Proving the sequentially Hausdorffness of a space that has Hausdorff sequential topology is rather easy, since any sequence has the same convergence under its original topology and its sequential topology.
The trouble occurs to me when I try to prove the original claim. I transformed the original claim into proving $\exists p,q\in X(\forall U(\ni p)\in\bar\tau,q\in \text{Cl}_{\bar\tau}U)$ being false, my idea is to try constructing a sequence that converges to both $p,q$ under this condition, but I am unable to progress further.

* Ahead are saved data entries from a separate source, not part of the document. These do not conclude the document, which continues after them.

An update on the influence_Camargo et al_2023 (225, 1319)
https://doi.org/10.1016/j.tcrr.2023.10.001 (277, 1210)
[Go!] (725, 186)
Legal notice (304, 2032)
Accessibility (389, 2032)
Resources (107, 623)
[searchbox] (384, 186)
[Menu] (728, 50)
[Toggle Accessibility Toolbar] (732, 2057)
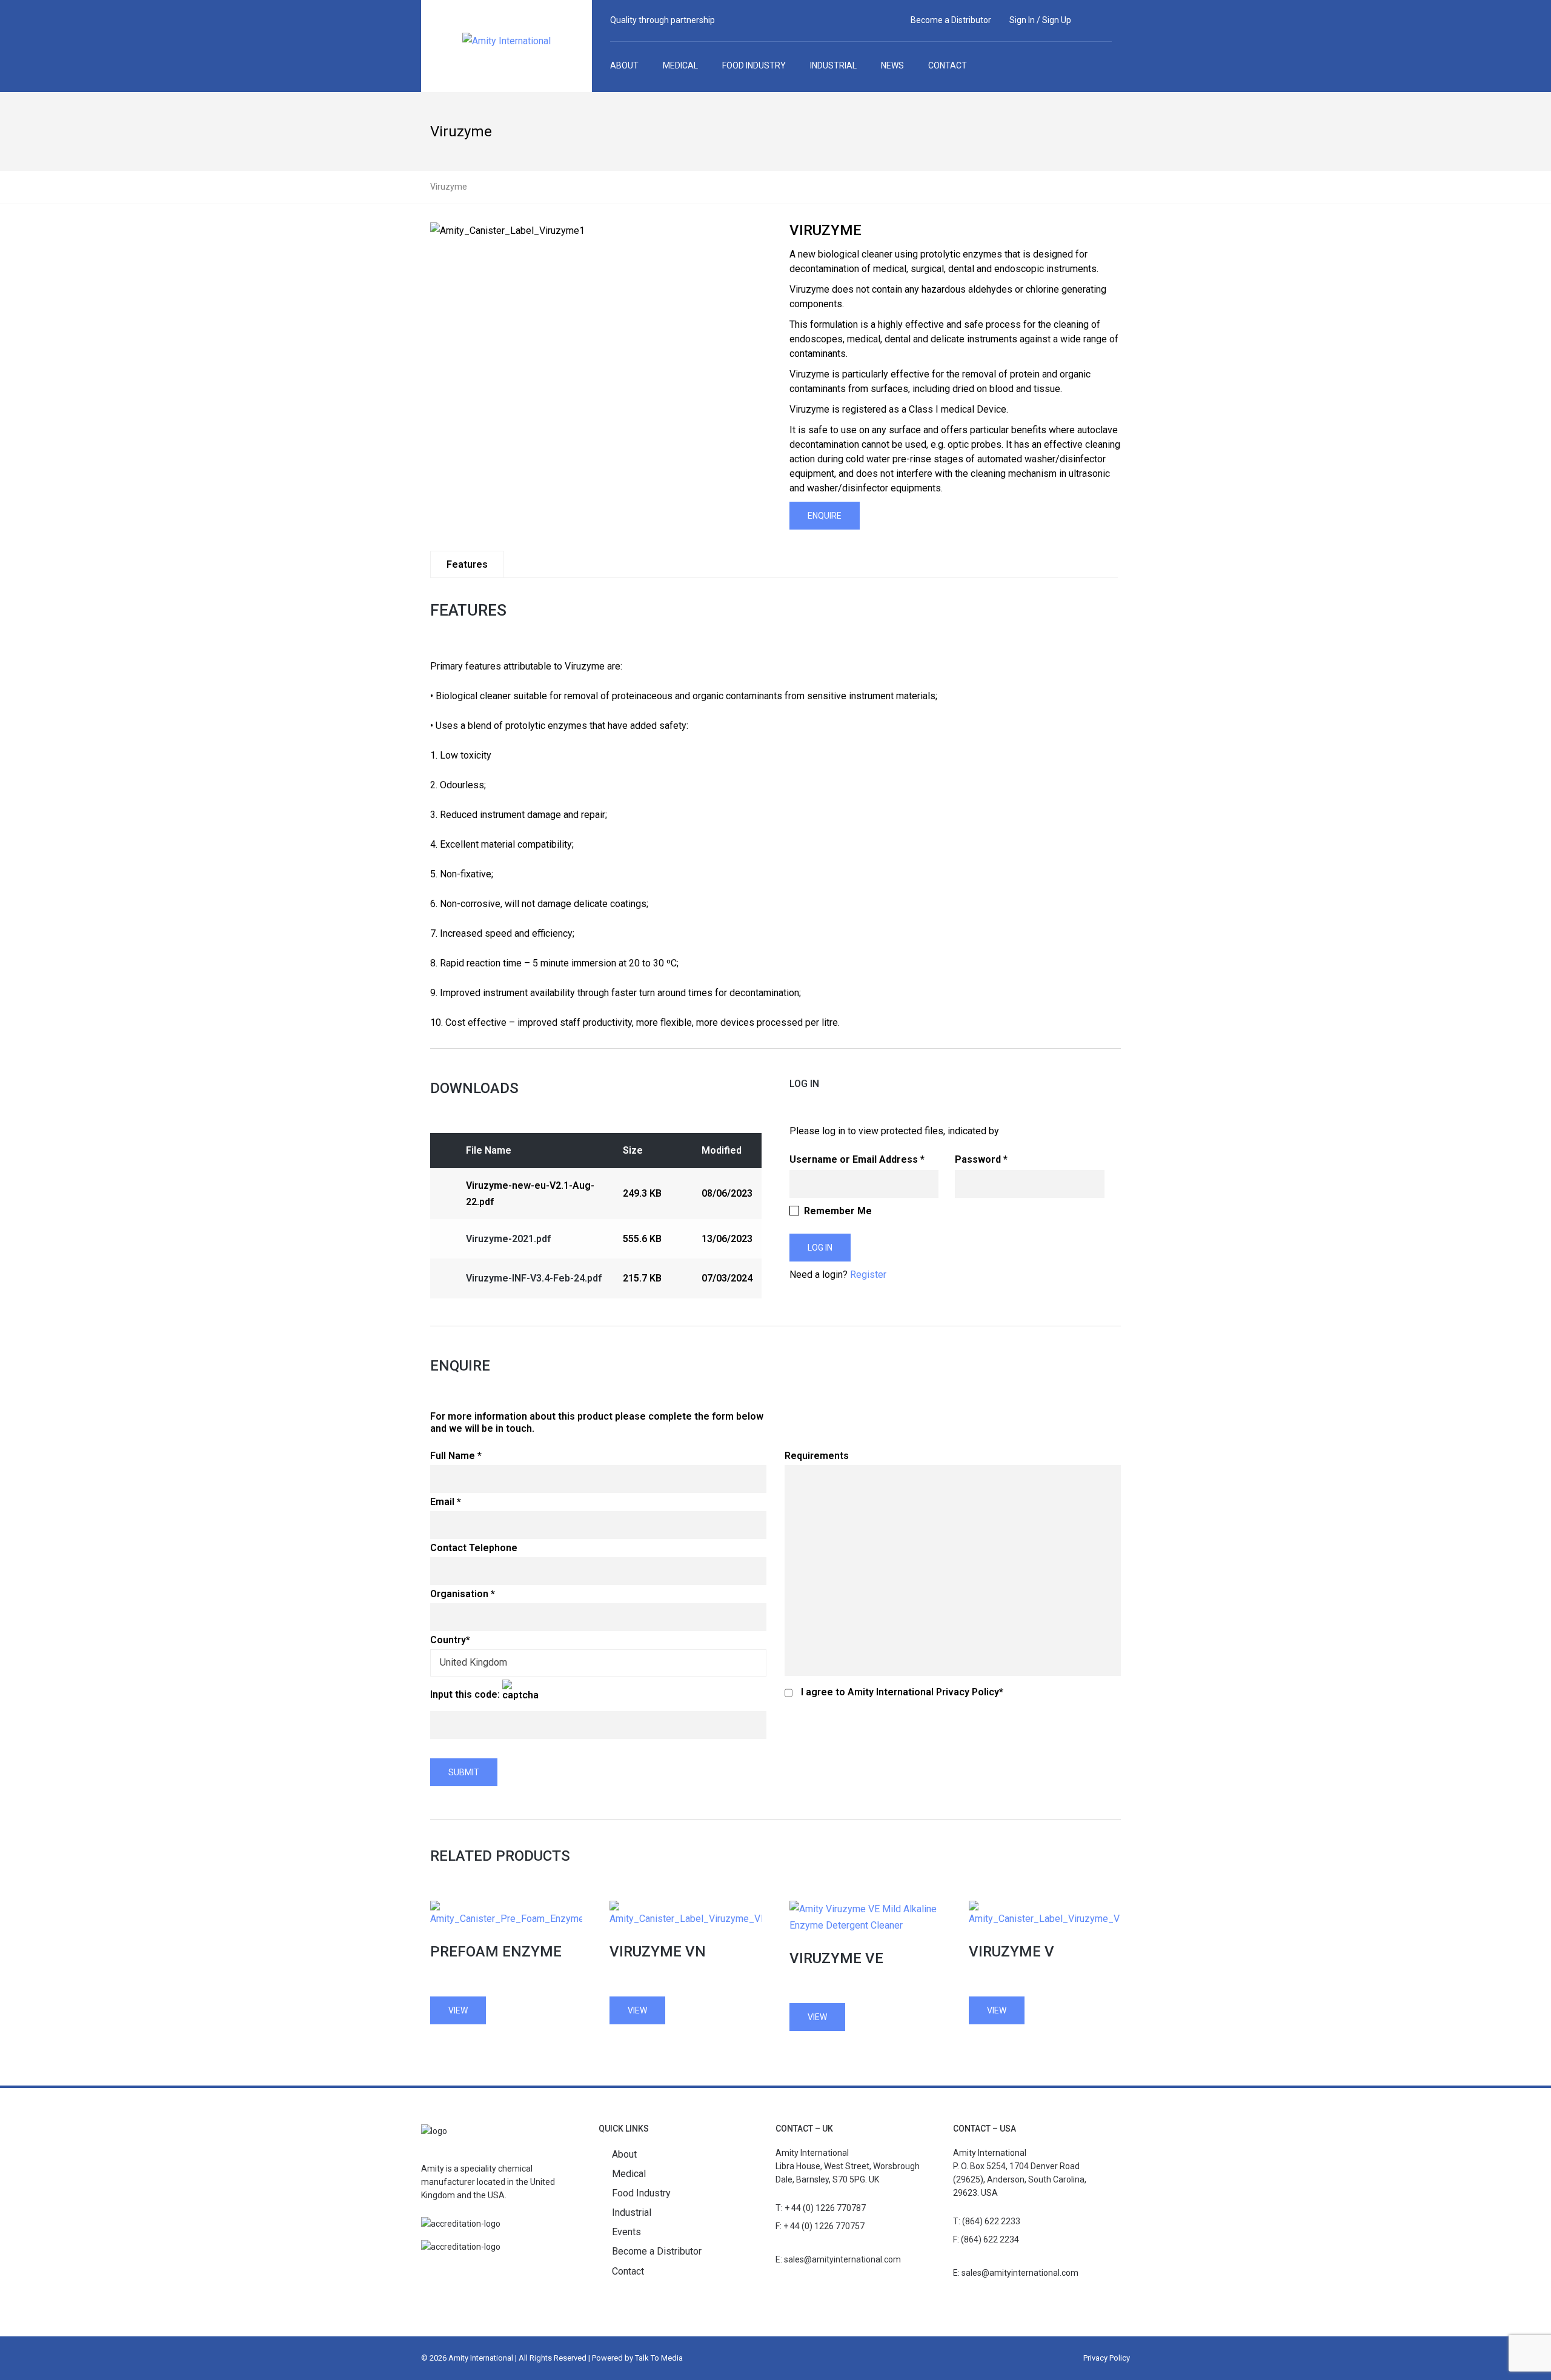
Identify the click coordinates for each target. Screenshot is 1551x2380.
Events (626, 2232)
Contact (628, 2271)
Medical (629, 2173)
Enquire (825, 515)
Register (868, 1274)
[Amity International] (506, 45)
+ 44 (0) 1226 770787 (825, 2208)
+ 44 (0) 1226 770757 (824, 2226)
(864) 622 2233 (991, 2221)
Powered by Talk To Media (637, 2357)
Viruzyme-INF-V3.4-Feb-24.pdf (534, 1278)
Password (978, 1159)
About (624, 2154)
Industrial (631, 2212)
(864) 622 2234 (990, 2239)
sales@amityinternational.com (842, 2259)
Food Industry (641, 2193)
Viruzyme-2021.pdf (508, 1239)
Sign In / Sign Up (1040, 20)
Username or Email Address (853, 1159)
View (458, 2010)
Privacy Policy (1106, 2357)
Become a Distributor (951, 20)
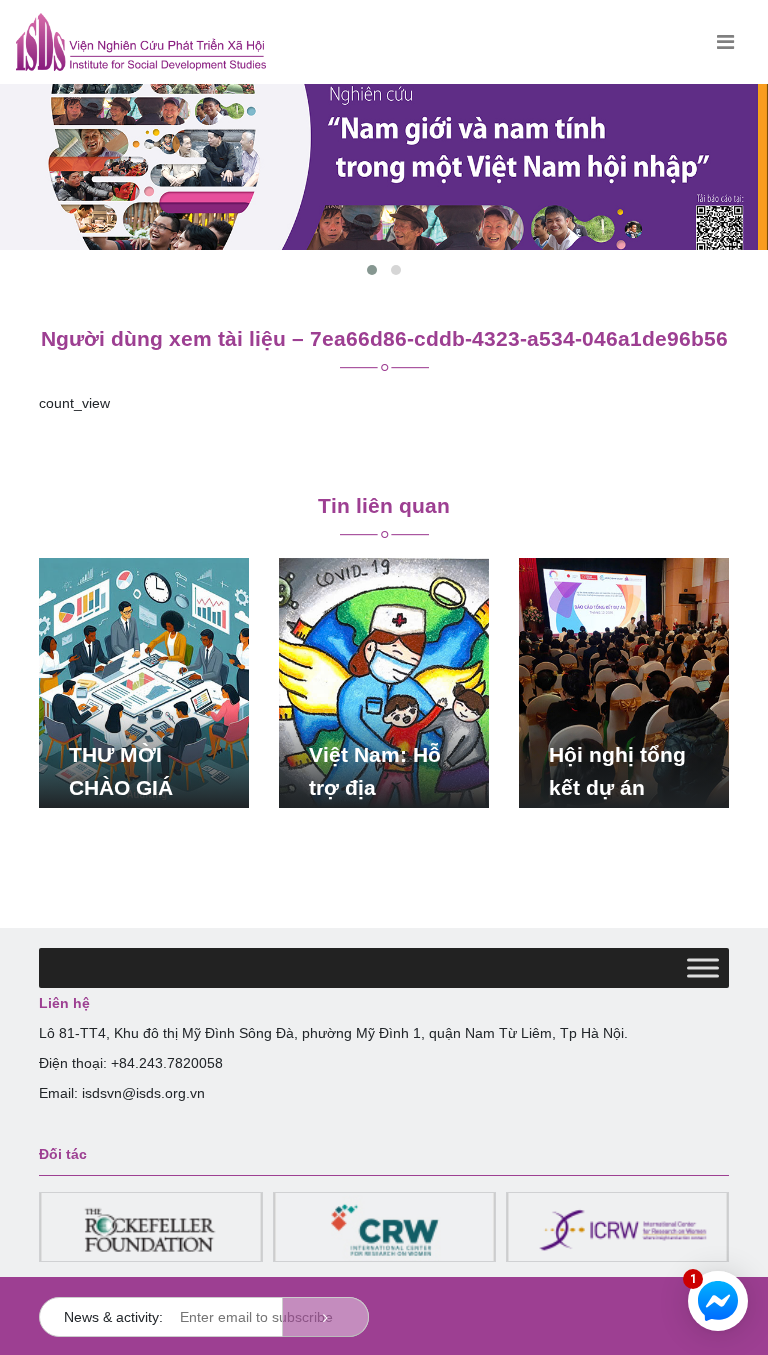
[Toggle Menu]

Several examples(of co-countable topology) suggest me these $T_2$ non-separable(but $T_1$ separable) points would obtain discrete topology, does this still hold on other examples?
Best Answer
The Wikipedia page you cited actually defines $(X,\tau)$ to be sequentially Hausdorff iff $(X, \bar{\tau})$ is Hausdorff (in the usual sense).
The property that convergent sequences have unique limits (sometimes called US) is quite different, so the remark "sequentially Hausdorff(i.e. every convergent sequence has a unique limit)" is false. I cannot find it in that form on the page either (I haven't looked in the edits, so it might have been there in the past and been corrected).
In fact example 5.3 in Franklin's classic paper has an example of a countable, compact, sequential space $M_1$ that has unique sequential limits but which is not Hausdorff. So $M_1$ is not sequentially Hausdorff, trivially (as for it, $\tau=\bar{\tau}$, being sequential).
So fix your idea of sequentially Hausdorff means. Your initial claim is false as it stands.. But it's true by definition with the correct definition.